Exercise text

****************

Related to these issues, the Panel proposed that, “although the effectiveness of alternative programs is rarely exactly equal, this assumption may be a reasonable approximation in some cases [of cost-minimization analysis].” And while the patients of the current study did not receive low molecular weight heparin, given the recent report of clinically-relevant hematoma following femoral catheter placement for TKA associated with low molecular weight heparin administration, great caution in is warranted by all practitioners discharging patients home with a catheter in situ.23
As recommended by the Panel, the primary outcome measure for this analysis involved costs, as opposed to charges.21 Analyzing costs instead of charges is preferred because market distortion or imperfection may significantly influence the relationship between prices (charges) and resource requirements (costs).21;24 Typically, hospitals increase charges by a certain percentage each year. Hospitals tend not to individually adjust the pricing for each charge code to bring the charge value in line with the item’s current cost. Thus, the relationship between charge values and items' actual costs can be inconsistent. However, secondary outcome measures are provided to allow comparisons from additional perspectives, which may provide useful information to various specific interests and audiences.
A distinctive feature of cost data in health care is its asymmetrical distribution—skewed to the right—and large variance. Causes of skewed (e.g., right-sided tail) data include that the severe cases require substantially more resources. The three measures of central tendency or “average” value of the distribution are mode, median, and mean. The high-cost patients will influence some measures of central tendency (the mean cost will be “increased” due to the right tail cases), but not others (medians). For these reasons, we have presented data as median (ranges). However, when information about the costs of alternative treatments is to be used to guide healthcare policy decision making, it is the total budget needed to treat patients with the disease that is relevant. An estimate of this total cost is obtained from data in a trial by multiplying the arithmetic mean (average) cost in a particular treatment group by the total number of patients to be treated. It is therefore the arithmetic mean that is the informative measure for cost data in pragmatic clinical trials, and we have therefore provided the mean (±SD) data in Table 3.
Cost shifting
Similarly, some of the costs of care on POD 2–5 may be transferred from hospitals and orthopedic surgeons to anesthesiologists and family members. In the current study, there was minimal change in anesthesiologists’ time commitment (costs) by providing ambulatory CFNB since they provide analgesia regardless of the patients’ location, or reimbursement (charges) since CFNB is billed as a global fee regardless of infusion duration. However, patients returning home with an ambulatory CFNB required a caretaker for the duration of the infusion.18 For the cases, patient caretakers were comprised exclusively of retired spouses, and therefore calculations did not include forgone wages. But information regarding potential caretakers for control subjects was unavailable due to the retrospective nature of the study design, and it is therefore impossible to calculate any opportunity cost for these individuals. Regardless of these missing data, the Panel noted that, “if an intervention requires… time spent away from other activities (including leisure), then there has been a change in the way resources are used, even if there is no monetary transaction. In such cases, there are opportunities forgone, and a ‘cost’ results in the form of the loss of the benefits that would come from the alternative use of time.”21 Such a cost calculation is extremely complex and highly population-dependent,25 and was therefore not attempted by the authors. It is thus an acknowledged weakness of the present study. Future cost-effectiveness investigations into ambulatory CFNB should include both the costs and effects of requiring patient caretakers to remain at home for various populations.

****************

Dataset excerpts:
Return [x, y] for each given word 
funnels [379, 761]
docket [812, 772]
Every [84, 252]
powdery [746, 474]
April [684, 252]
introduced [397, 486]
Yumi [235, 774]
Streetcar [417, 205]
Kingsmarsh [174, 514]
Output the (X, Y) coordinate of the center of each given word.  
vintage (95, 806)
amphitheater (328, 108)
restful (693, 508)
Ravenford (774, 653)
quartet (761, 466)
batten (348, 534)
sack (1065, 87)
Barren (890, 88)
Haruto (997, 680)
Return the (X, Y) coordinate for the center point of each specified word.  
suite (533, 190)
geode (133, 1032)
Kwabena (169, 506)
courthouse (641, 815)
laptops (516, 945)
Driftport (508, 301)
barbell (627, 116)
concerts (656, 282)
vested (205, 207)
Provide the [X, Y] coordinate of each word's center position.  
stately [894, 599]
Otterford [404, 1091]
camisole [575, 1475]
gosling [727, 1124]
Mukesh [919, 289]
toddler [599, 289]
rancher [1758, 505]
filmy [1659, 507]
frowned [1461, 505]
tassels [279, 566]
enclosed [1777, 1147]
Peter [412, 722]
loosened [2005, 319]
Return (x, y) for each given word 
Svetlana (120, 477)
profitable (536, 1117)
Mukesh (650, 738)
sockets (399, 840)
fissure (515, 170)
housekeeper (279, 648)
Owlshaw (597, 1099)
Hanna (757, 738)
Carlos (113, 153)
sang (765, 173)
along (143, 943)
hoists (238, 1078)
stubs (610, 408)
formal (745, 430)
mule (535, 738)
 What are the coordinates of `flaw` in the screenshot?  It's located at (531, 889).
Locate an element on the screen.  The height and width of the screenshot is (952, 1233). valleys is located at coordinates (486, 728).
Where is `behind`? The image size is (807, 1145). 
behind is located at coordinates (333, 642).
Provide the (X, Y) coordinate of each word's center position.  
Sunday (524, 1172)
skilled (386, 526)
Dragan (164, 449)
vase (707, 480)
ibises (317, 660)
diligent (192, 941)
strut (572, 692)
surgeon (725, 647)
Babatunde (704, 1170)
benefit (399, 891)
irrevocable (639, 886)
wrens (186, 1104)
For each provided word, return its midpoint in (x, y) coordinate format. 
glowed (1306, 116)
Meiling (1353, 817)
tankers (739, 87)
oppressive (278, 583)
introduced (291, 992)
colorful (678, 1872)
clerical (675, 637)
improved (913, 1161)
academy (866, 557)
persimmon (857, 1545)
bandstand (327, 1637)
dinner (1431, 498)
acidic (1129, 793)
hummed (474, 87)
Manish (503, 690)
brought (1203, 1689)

****************

Work task A
In the cost-analysis text, who made up the patient caretakers for the cases?
Work task B
Carry on the cost-analysis text from its final sentence, keeping its formal register.

Written answer A
The caretakers were exclusively retired spouses.

Written answer B
Other factors besides caretaker opportunity costs were beyond the scope of this analysis, yet would be expected to influence the financial scenario of implementing ambulatory CFNB. For example, although the median per-patient total charges were $5,454 (14%) less in the ambulatory CFNB group and therefore a fall in the per-patient average hospital revenue might be expected, total hospital revenue might actually be increased if the resulting empty hospital beds allowed performance of additional TKA procedures. Given this scenario, ambulatory CFNB may not reduce financial costs from a societal perspective, but rather enable an increased number of procedures, and thereby increase quality-of-life by decreasing the often long wait for joint replacement.26;27
In addition, charges must not be confused with collections: although ambulatory CFNB was associated with a median per-patient decrease in total charges of $5,454 (14%), actual collections remained unchanged. This may be explained by the hospital having pre-negotiated TKA reimbursement with various insurers, and payment is independent of hospitalization duration. Therefore, since hospital costs decreased by a median of $2,682 (34%) per patient, the hospital may have actually increased its per-patient profit margin, and at the same time increased its ward capacity having staffed beds now available for other patients.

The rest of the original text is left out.